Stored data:
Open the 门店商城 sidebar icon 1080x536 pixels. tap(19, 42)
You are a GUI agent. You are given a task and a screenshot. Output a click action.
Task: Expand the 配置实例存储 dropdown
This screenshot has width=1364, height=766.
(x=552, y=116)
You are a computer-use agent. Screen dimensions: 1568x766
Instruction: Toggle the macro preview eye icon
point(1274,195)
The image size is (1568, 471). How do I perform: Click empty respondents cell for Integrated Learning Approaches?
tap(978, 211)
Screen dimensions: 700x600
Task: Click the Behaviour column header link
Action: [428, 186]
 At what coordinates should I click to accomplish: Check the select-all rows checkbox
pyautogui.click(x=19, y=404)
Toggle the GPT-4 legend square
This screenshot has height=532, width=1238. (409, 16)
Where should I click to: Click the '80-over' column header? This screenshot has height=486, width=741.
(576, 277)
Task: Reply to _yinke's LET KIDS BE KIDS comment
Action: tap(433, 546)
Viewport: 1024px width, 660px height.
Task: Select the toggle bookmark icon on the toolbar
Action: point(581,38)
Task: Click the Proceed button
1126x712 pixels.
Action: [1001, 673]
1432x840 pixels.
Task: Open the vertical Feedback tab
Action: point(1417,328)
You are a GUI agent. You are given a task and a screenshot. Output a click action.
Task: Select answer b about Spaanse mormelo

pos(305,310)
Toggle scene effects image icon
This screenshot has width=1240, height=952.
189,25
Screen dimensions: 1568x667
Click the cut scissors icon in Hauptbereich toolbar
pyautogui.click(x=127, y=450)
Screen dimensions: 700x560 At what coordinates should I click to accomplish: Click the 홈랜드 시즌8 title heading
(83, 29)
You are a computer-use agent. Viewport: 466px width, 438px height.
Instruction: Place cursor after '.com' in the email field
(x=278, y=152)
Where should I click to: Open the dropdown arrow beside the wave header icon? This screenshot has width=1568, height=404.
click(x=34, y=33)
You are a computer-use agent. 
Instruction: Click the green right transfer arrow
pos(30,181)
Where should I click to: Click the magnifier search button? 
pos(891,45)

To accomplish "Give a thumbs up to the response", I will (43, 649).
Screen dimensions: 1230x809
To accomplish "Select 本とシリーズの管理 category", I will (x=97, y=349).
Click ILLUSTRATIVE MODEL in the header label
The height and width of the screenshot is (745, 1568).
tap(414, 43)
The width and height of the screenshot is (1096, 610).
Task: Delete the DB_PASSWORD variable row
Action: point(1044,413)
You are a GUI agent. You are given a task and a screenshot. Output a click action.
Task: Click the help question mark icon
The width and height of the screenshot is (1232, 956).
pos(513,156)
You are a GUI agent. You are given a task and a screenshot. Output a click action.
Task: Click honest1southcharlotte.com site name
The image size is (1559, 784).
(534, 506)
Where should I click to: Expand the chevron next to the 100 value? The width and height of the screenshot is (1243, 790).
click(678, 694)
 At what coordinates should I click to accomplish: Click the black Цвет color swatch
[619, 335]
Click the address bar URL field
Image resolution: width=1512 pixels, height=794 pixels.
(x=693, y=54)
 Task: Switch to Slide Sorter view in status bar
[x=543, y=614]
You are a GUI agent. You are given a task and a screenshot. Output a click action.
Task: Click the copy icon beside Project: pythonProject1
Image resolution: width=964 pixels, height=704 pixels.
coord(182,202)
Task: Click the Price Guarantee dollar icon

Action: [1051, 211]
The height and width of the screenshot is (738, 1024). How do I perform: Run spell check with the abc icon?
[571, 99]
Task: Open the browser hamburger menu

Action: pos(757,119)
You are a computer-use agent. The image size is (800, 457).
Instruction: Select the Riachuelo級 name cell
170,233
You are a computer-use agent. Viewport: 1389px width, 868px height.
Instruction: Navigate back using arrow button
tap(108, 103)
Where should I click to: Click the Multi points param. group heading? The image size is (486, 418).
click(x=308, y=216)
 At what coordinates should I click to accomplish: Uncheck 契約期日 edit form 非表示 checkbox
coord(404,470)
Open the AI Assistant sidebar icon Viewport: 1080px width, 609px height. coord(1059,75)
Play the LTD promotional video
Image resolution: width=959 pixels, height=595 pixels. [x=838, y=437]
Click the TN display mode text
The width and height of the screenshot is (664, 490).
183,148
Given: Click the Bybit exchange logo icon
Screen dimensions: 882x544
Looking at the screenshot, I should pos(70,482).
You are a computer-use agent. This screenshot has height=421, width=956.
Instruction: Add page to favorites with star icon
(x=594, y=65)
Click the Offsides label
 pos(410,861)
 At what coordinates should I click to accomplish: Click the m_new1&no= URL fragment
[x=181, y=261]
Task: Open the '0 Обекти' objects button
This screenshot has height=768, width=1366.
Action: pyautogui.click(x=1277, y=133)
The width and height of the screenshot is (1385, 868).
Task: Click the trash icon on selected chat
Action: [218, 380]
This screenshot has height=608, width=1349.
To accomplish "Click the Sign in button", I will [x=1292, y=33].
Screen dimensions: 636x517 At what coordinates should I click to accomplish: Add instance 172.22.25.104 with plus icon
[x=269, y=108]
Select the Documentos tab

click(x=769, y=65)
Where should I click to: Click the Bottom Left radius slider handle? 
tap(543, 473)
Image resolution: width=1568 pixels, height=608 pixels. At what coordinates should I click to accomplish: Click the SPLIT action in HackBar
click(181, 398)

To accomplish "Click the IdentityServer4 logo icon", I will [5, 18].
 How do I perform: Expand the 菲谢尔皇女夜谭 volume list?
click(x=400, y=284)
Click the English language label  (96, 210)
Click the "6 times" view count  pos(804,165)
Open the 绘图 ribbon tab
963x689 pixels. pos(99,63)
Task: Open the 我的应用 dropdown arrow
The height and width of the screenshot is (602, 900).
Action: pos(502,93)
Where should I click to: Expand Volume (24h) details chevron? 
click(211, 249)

» YOUR INSTRUCTIONS:
In the data above, find each line that has the word "logo" and copy it out.

» SOLVED EXERCISE:
Given: Click the Bybit exchange logo icon
To accomplish "Click the IdentityServer4 logo icon", I will [5, 18].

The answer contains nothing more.